Log storage architecture
While this guide uses LB access logs as source data, other data stored in Object Storage can also be loaded into Elasticsearch by referring to this guide.
Before you start
1. Prepare virtual machine-based web service environment
This tutorial assumes access logs from a functioning web service environment. If you need to build a new web service environment, refer to Set up VM-based web service.
2. Issue EC2 credential
Logstash uses the S3 Plugin to read data from Object Storage. Issue EC2 credentials and configure access permissions accordingly. Refer to Issue EC2 credential guide to obtain the Access Key and Secret Key. Ensure the keys are securely stored for Logstash configuration.
Getting started
LB access logs are stored in Object Storage by default. By loading them into Elasticsearch, you can analyze log data more effectively. This scenario automates data processing using Logstash and Elasticsearch.

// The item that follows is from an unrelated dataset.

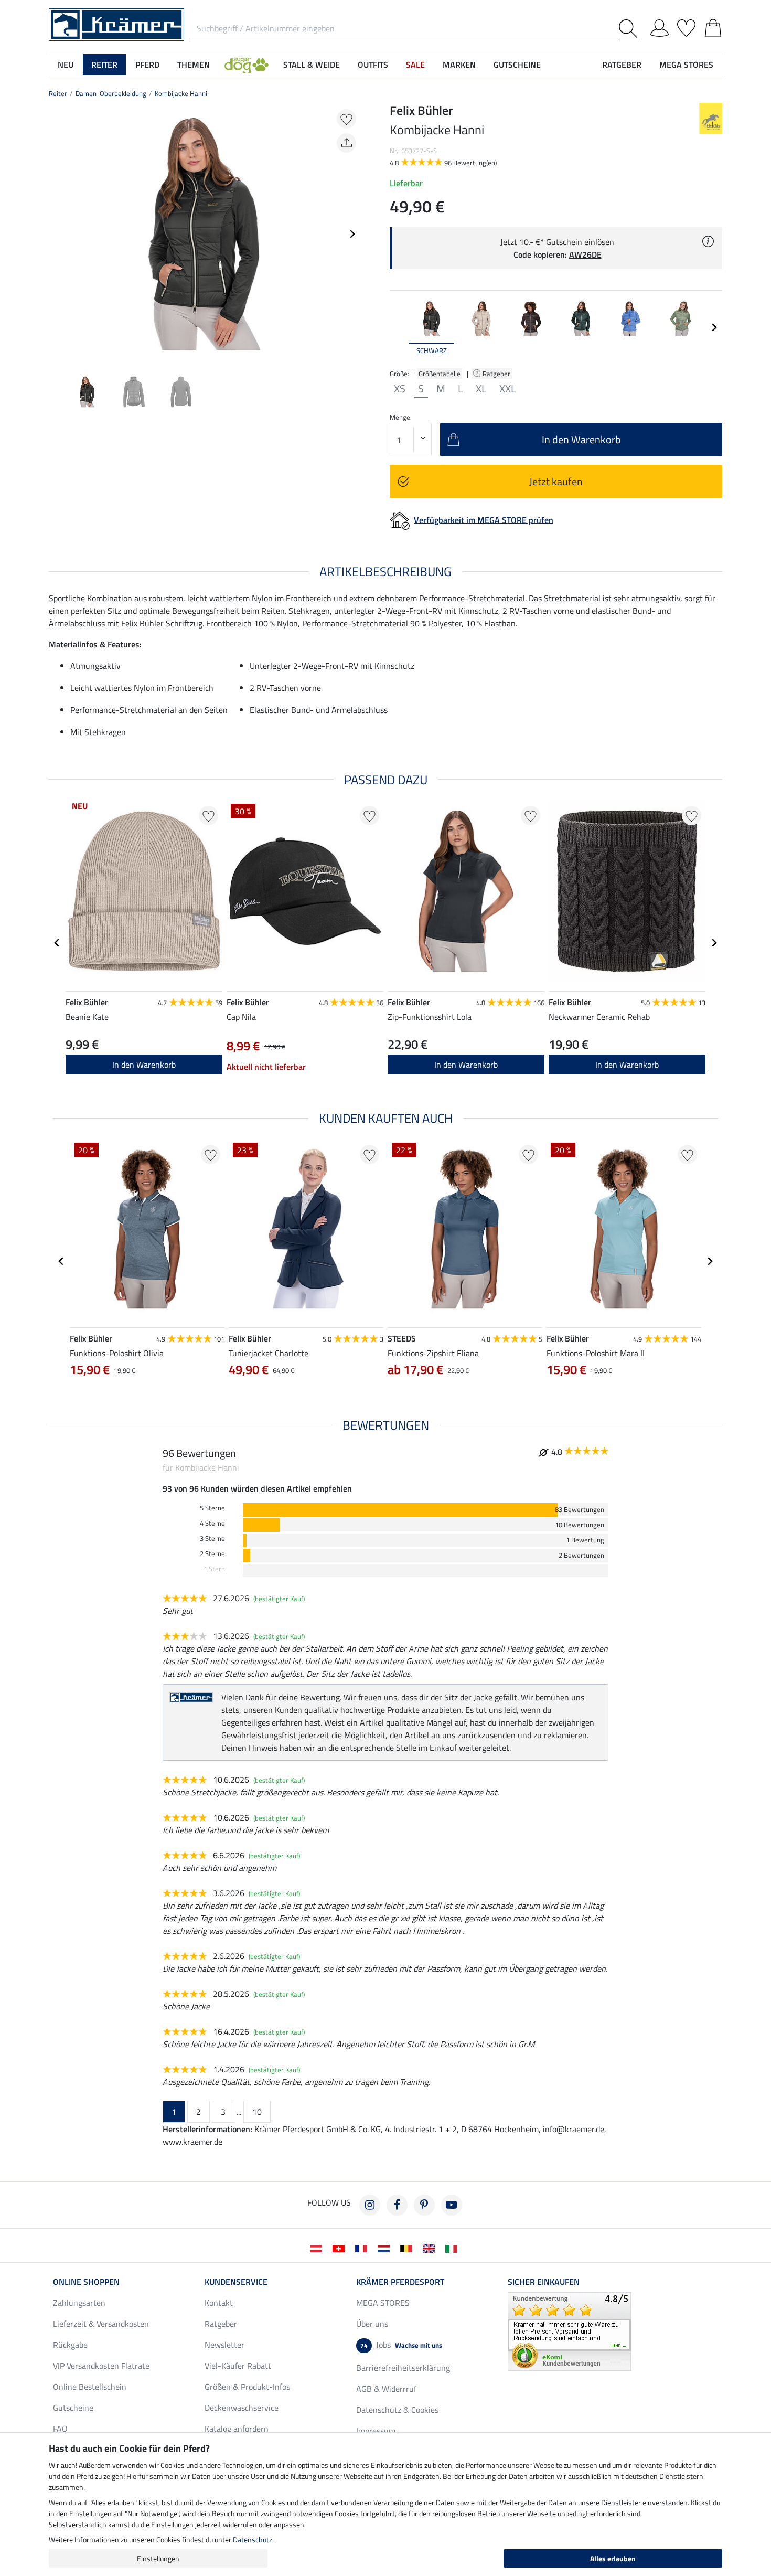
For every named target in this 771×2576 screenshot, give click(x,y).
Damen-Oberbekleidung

Step 1. Enable load balancer access logs
By default, access logs are disabled. Once enabled, logs are stored in a designated Object Storage bucket and can then be configured for loading into Elasticsearch.
-
Go to the KakaoCloud console > Beyond Networking Service > Load Balancing > Load Balancer menu.
-
Select the target load balancer and click the [More] icon.
-
Click Configure access log from the [More].
-
In the Configure access log popup, enable access logs by selecting [Enable].
-
Choose an Object Storage bucket for storing logs. For security, enable encryption when creating the bucket. Refer to Object Storage > Create and manage bucket for bucket creation steps.
-
Select the Access key ID. Ensure the selected access key ID does not have an expiration date. Refer to Issue access key for details.
-
Enter the Secret access key and click [Apply].
info- Keep your Secret access key securely stored.
- Log storage in Object Storage incurs charges. Configure Lifecycle settings to manage costs and retention. Refer to Object Storage > Configure lifecycle.
Step 2. Set up Elasticsearch server
Elasticsearch stores and analyzes log data. Prepare the server for Logstash to transmit data.
-
Use an existing Elasticsearch server or set up a new one. Refer to Elasticsearch documentation for setup instructions.
-
Ensure port
9200is open for Logstash to communicate with Elasticsearch:Protocol Source Port Description TCP {Logstash server IP}/329200 Allow Logstash access to Elasticsearch infoThis tutorial assumes Elasticsearch is running on a KakaoCloud Virtual Machine.
Step 3. Install and configure Logstash
Logstash facilitates data transmission between Object Storage and Elasticsearch.
1. Create Logstash server instance
-
Go to KakaoCloud console > Virtual Machine and click [Create instance].
-
Configure settings as follows:
Item Setting Name logstash Image Ubuntu 24.04 Instance type m2a.large Root volume 10GB Key pair Existing or new key pair Network VPC, subnet, security group -
Attach a public IP to the instance. Refer to Associate public IP.
-
Connect to the instance via SSH:
ssh -i ${key-pair-name}.pem ubuntu@${public-ip-addr}Parameter Description key-pair-name Private key file name public-ip-addr Public IP address of instance
2. Install Logstash
Install Logstash on the created VM instance.
-
Install Logstash on the VM instance.
sudo apt update
sudo apt install openjdk-11-jdk
wget -qO - https://artifacts.elastic.co/GPG-KEY-elasticsearch | sudo gpg --dearmor -o /usr/share/keyrings/elastic-keyring.gpg
sudo apt-get install apt-transport-https
echo "deb [signed-by=/usr/share/keyrings/elastic-keyring.gpg] https://artifacts.elastic.co/packages/8.x/apt stable main" | sudo tee -a /etc/apt/sources.list.d/elastic-8.x.list
sudo apt-get update && sudo apt-get install logstash
sudo systemctl start logstash
sudo systemctl enable logstash -
Verify the status of the installed and started Logstash service.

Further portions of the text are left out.